[Start of section]
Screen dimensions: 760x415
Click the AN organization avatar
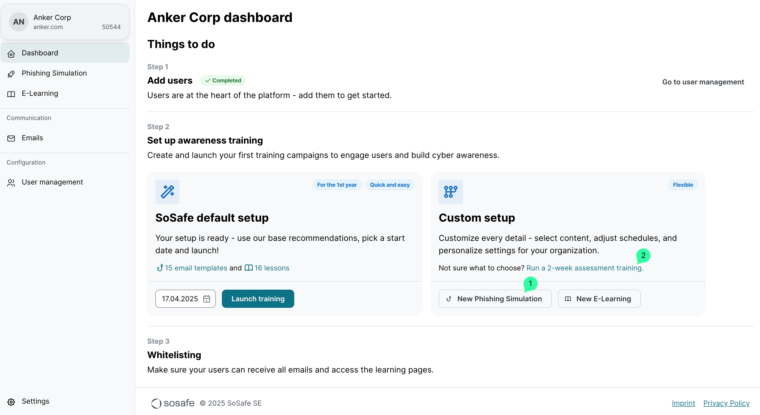19,22

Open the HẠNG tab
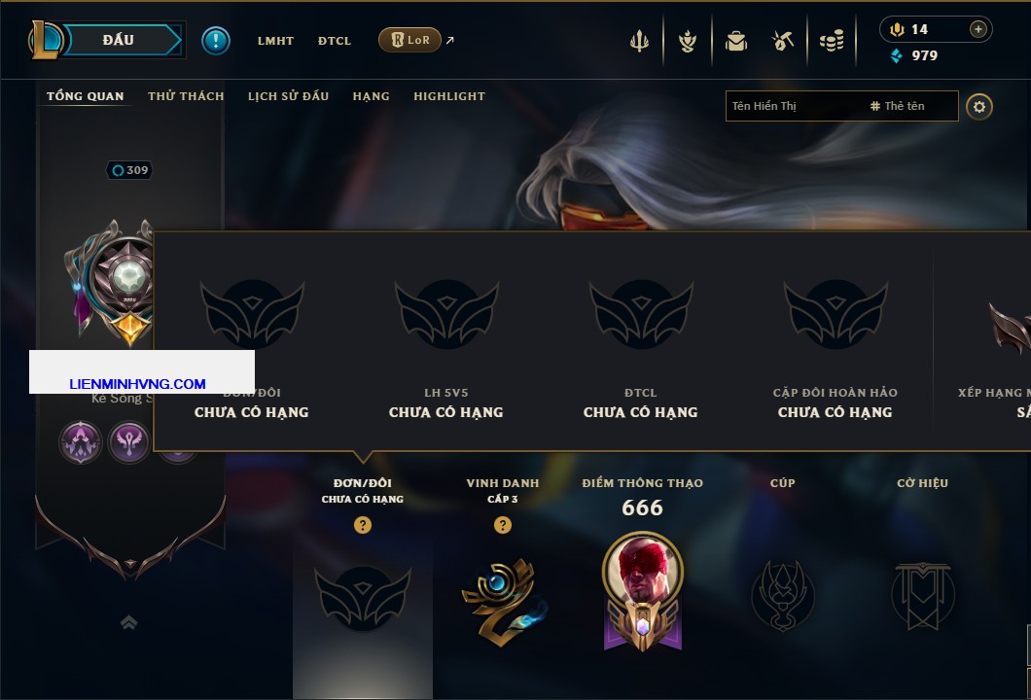(x=371, y=96)
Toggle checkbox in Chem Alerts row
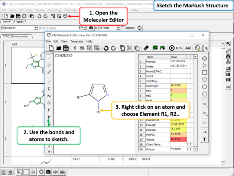The image size is (234, 176). (188, 144)
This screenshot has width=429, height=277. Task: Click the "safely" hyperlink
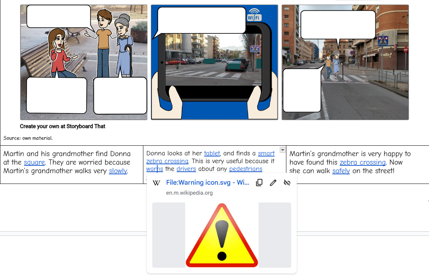[341, 171]
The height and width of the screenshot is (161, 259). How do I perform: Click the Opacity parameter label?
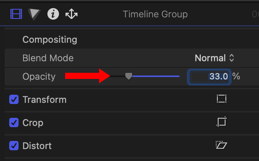(39, 76)
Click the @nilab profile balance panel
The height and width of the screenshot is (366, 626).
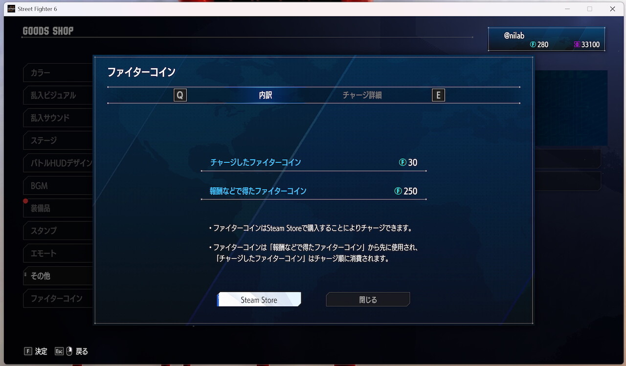click(x=546, y=39)
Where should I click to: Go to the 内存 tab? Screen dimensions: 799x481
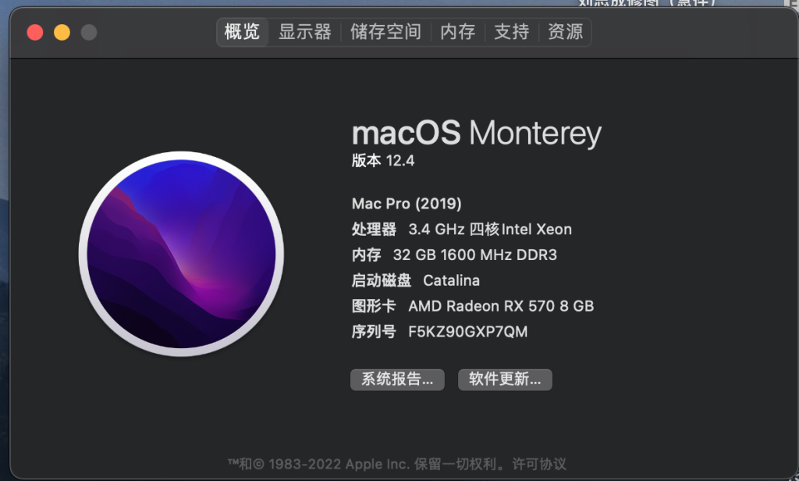[x=457, y=32]

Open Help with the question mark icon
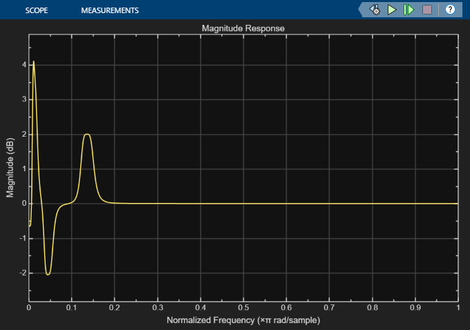(x=450, y=10)
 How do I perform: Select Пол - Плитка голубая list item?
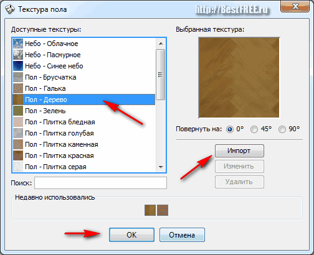coord(84,133)
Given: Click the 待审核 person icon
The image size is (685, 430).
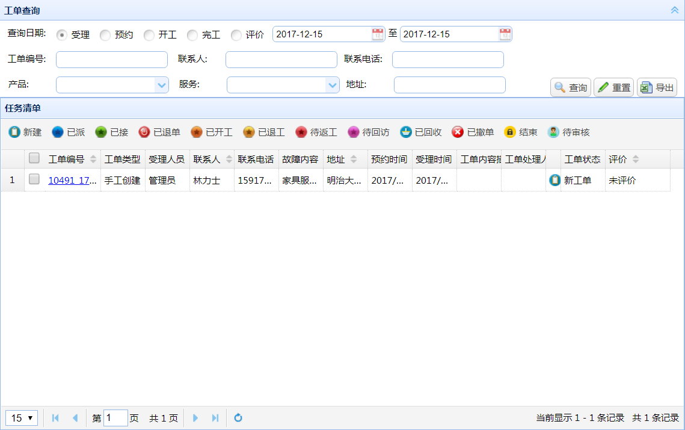Looking at the screenshot, I should pos(553,132).
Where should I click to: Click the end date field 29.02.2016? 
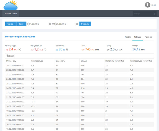[x=65, y=24]
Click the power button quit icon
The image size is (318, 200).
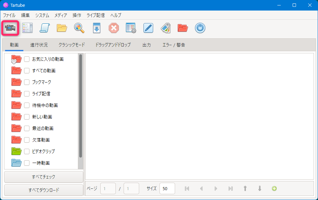200,28
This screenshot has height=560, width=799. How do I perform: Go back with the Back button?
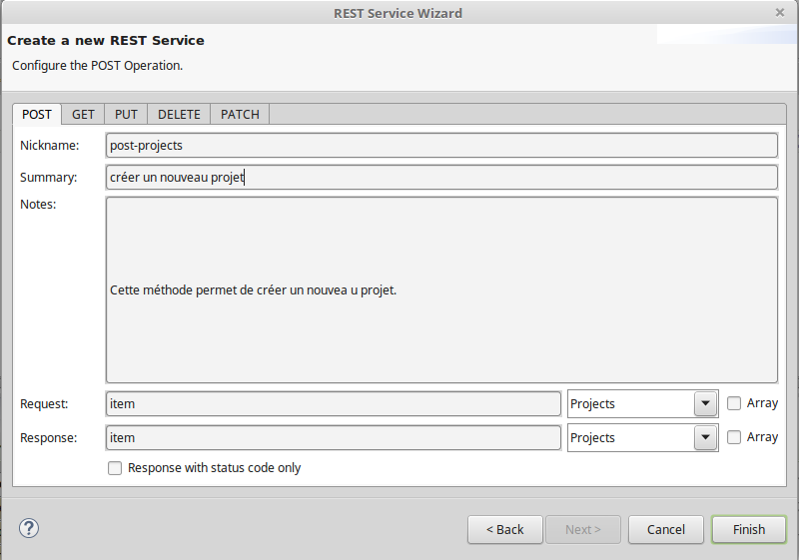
[End of section]
TRY IT ▸ Restate each line above exactly, keeping pictures out.

TASK OUTPUT ▸
Screen dimensions: 760x415
Click the AN organization avatar
19,22

Open the HẠNG tab
(x=371, y=96)
Toggle checkbox in Chem Alerts row
The image size is (234, 176). (188, 144)
This screenshot has width=429, height=277. Task: Click the "safely" hyperlink
[341, 171]
The height and width of the screenshot is (161, 259). How do I perform: Click the Opacity parameter label?
(39, 76)
Click the @nilab profile balance panel
The height and width of the screenshot is (366, 626).
click(x=546, y=39)
Where should I click to: Go to the 内存 tab? Screen dimensions: 799x481
[x=457, y=32]

Open Help with the question mark icon
(x=450, y=10)
 How do I perform: Select Пол - Плитка голубая list item?
coord(84,133)
Given: Click the 待审核 person icon
The image size is (685, 430).
Looking at the screenshot, I should pos(553,132).
Where should I click to: Click the end date field 29.02.2016? 
[x=65, y=24]
Click the power button quit icon
The image size is (318, 200).
200,28
This screenshot has height=560, width=799. How do I perform: Go back with the Back button?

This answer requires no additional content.